List each line in the entries below that contains the string "Viewport".

Entries on target coordinates
************
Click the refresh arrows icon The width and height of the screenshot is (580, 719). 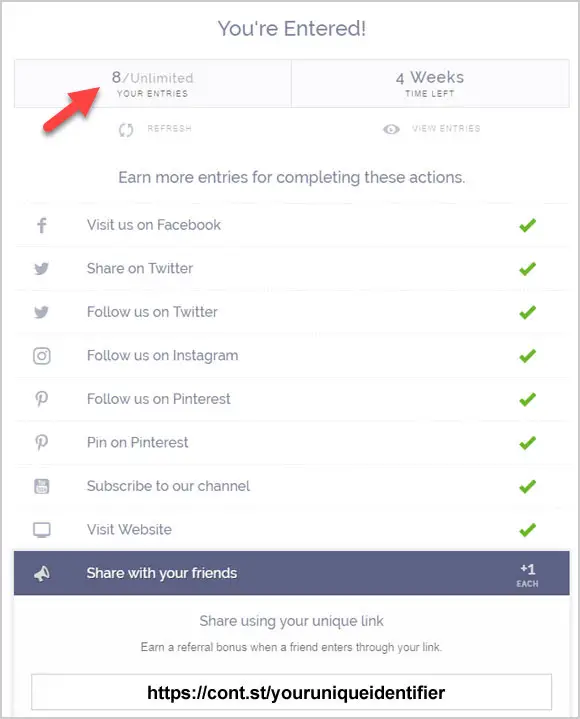pyautogui.click(x=126, y=130)
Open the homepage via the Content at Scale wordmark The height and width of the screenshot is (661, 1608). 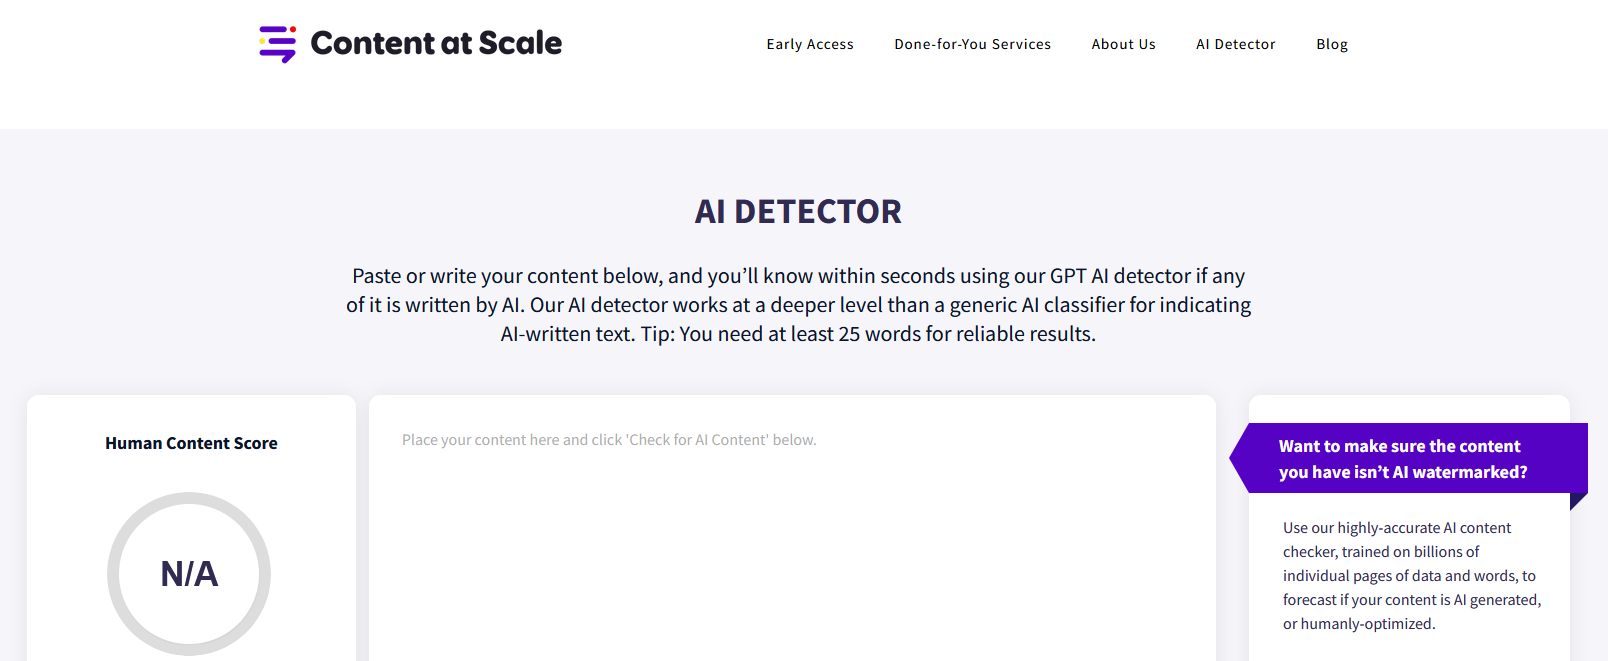(x=436, y=43)
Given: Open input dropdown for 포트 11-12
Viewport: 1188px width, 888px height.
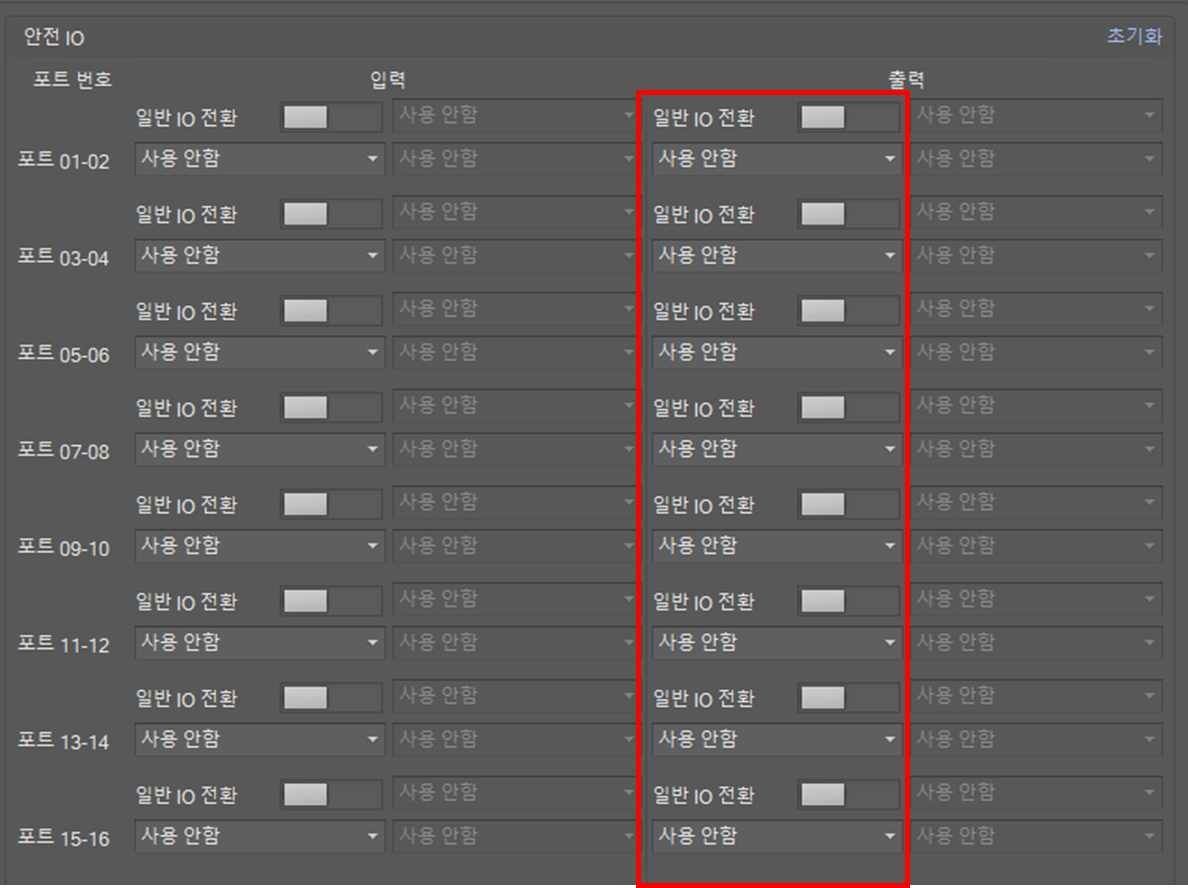Looking at the screenshot, I should [259, 643].
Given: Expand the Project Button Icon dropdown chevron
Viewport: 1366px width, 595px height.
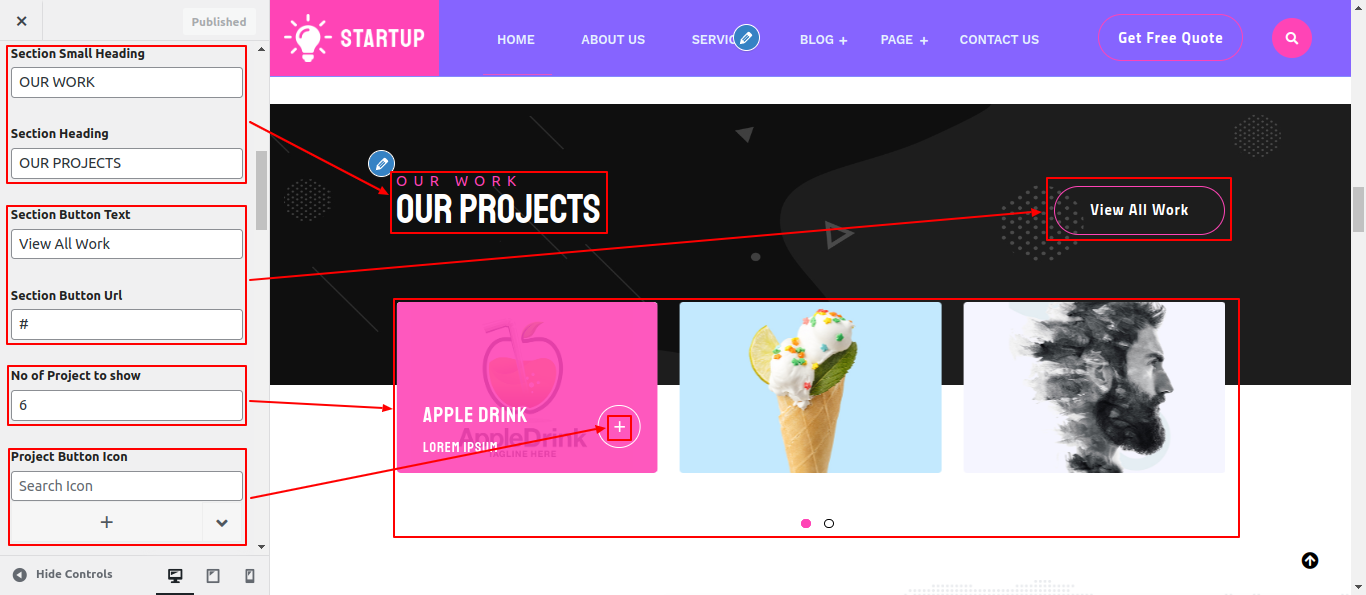Looking at the screenshot, I should tap(222, 522).
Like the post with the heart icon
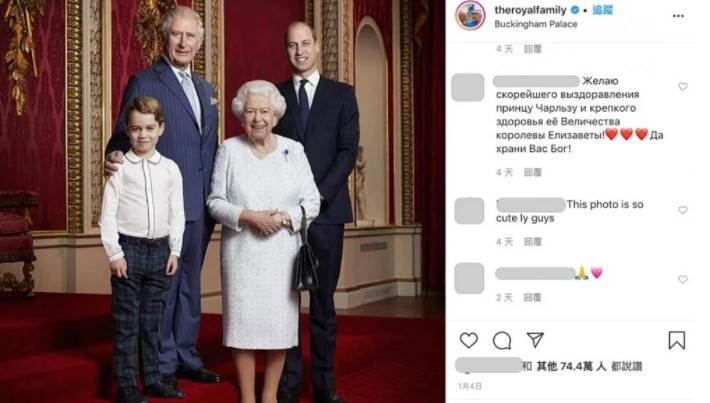 (x=469, y=341)

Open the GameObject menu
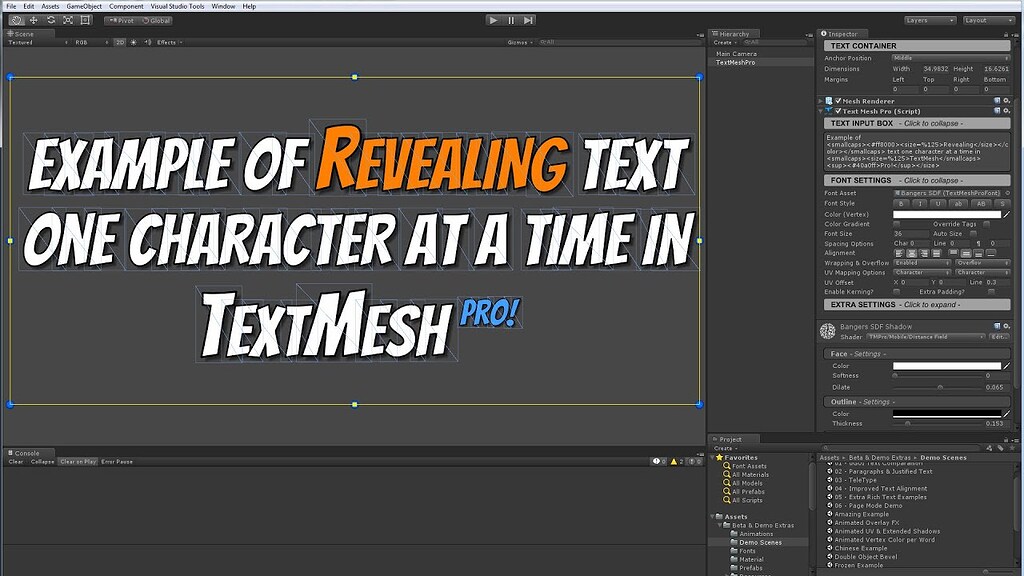[x=86, y=5]
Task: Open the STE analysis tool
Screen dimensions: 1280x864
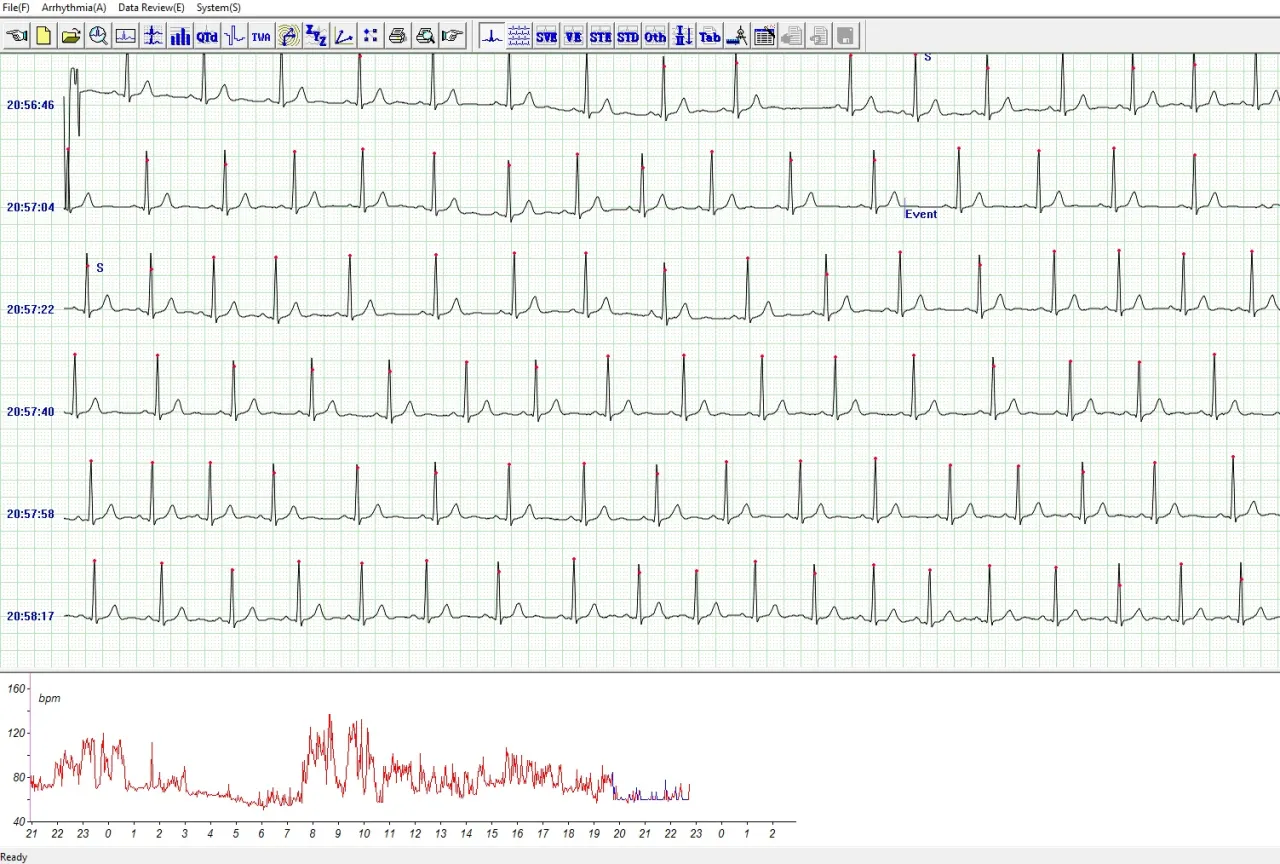Action: tap(600, 36)
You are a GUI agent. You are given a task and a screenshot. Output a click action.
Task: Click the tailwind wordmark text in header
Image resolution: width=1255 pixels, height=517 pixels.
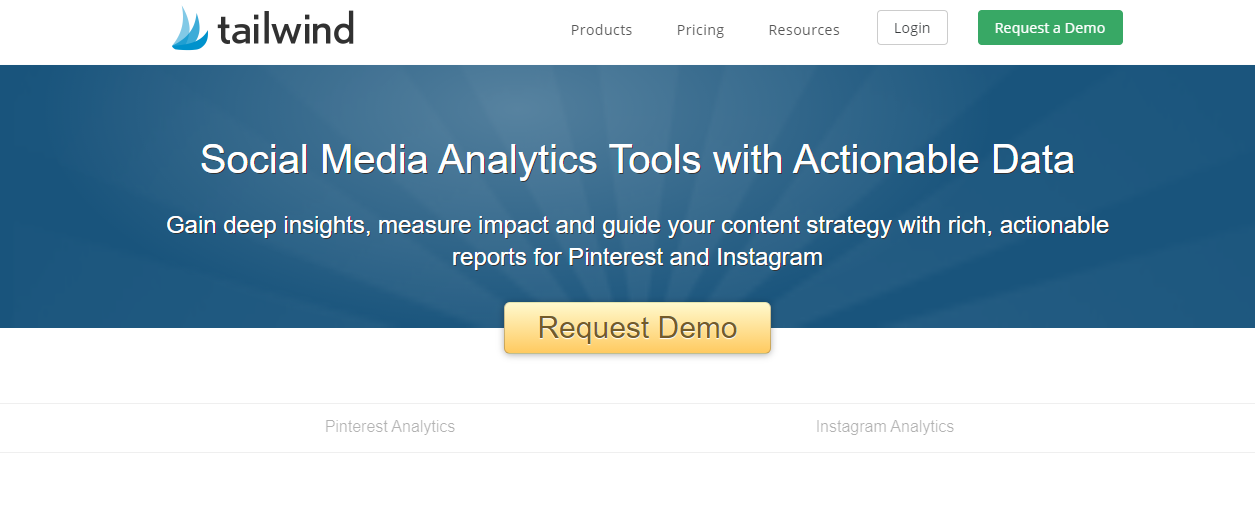286,30
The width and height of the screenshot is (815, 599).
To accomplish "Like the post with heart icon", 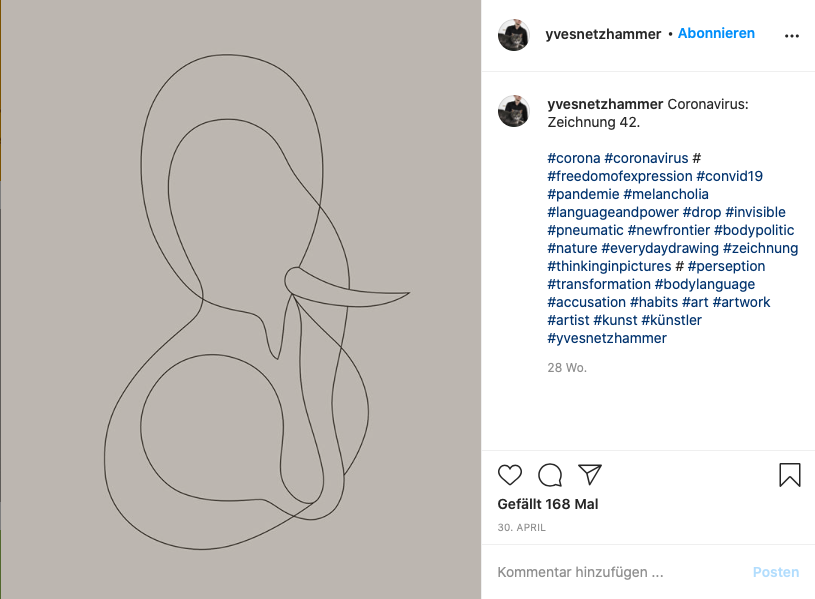I will (510, 474).
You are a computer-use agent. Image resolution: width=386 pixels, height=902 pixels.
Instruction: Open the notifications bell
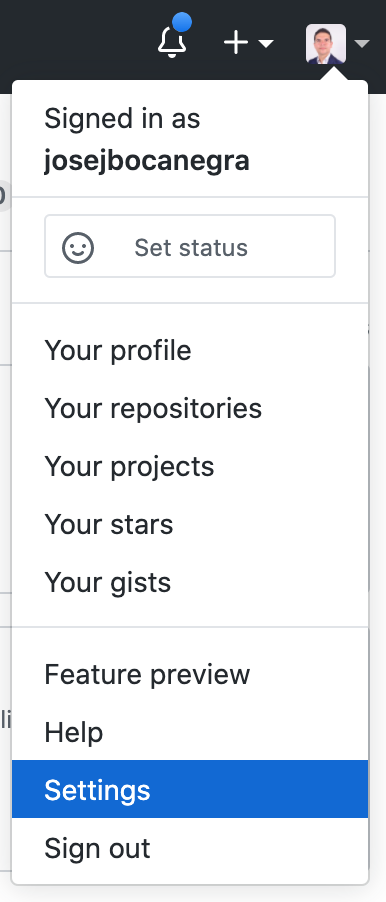pyautogui.click(x=172, y=43)
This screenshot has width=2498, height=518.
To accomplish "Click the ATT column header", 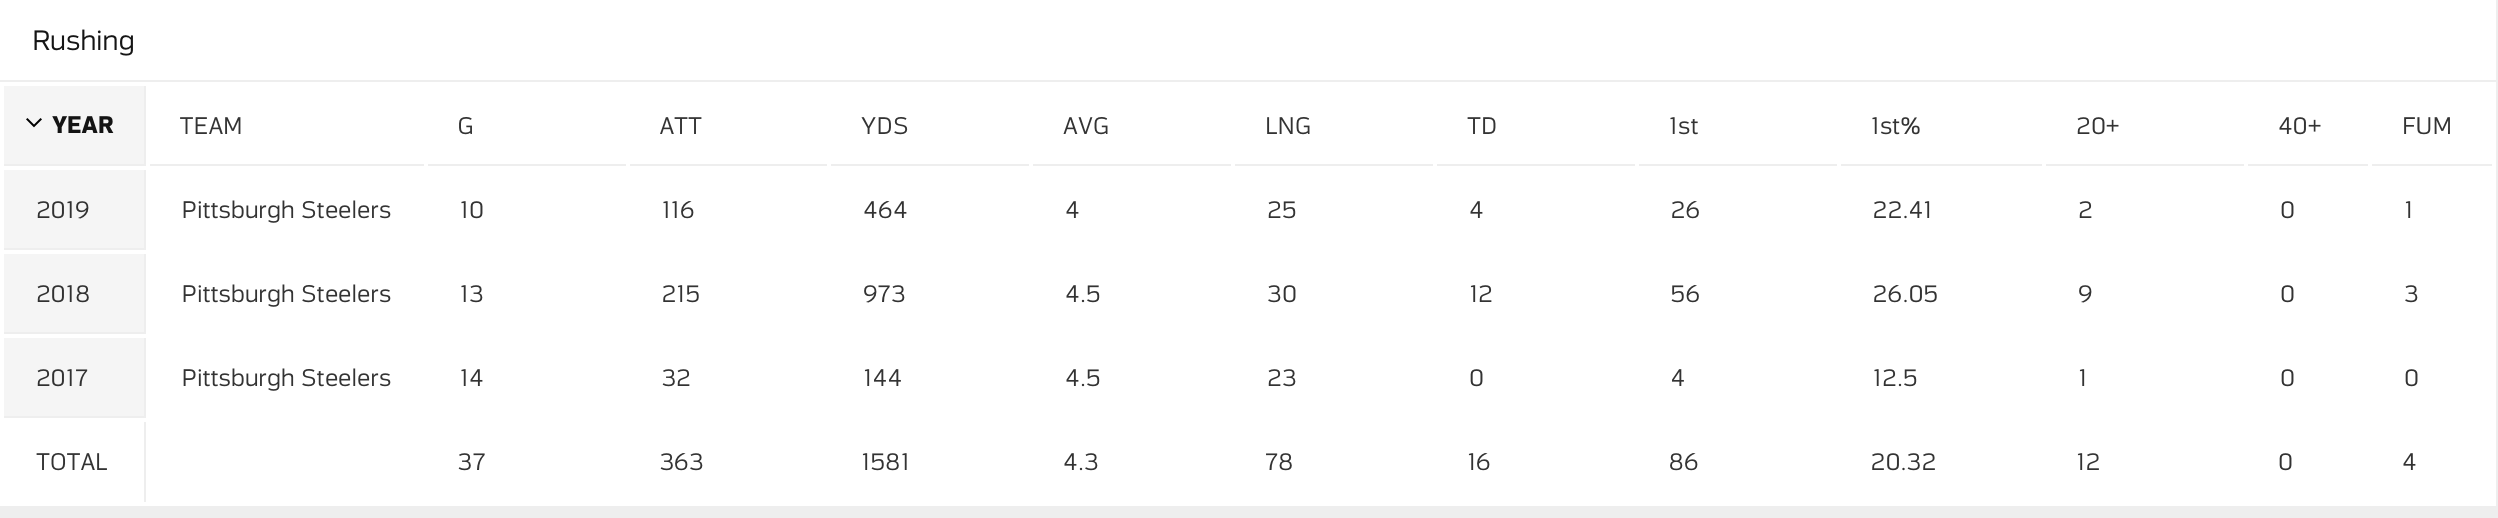I will click(x=680, y=126).
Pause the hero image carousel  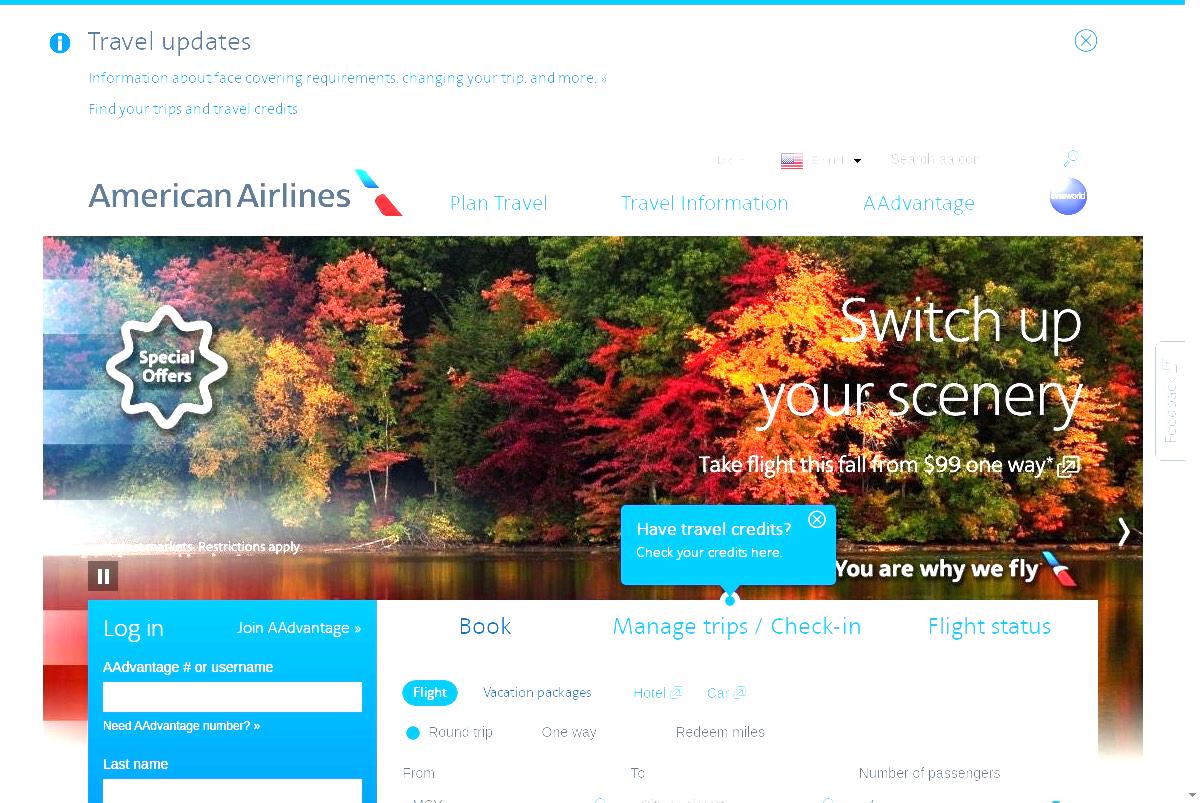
************
» **Exercise output**:
Viewport: 1188px width, 888px height.
Viewport: 1366px width, 595px height.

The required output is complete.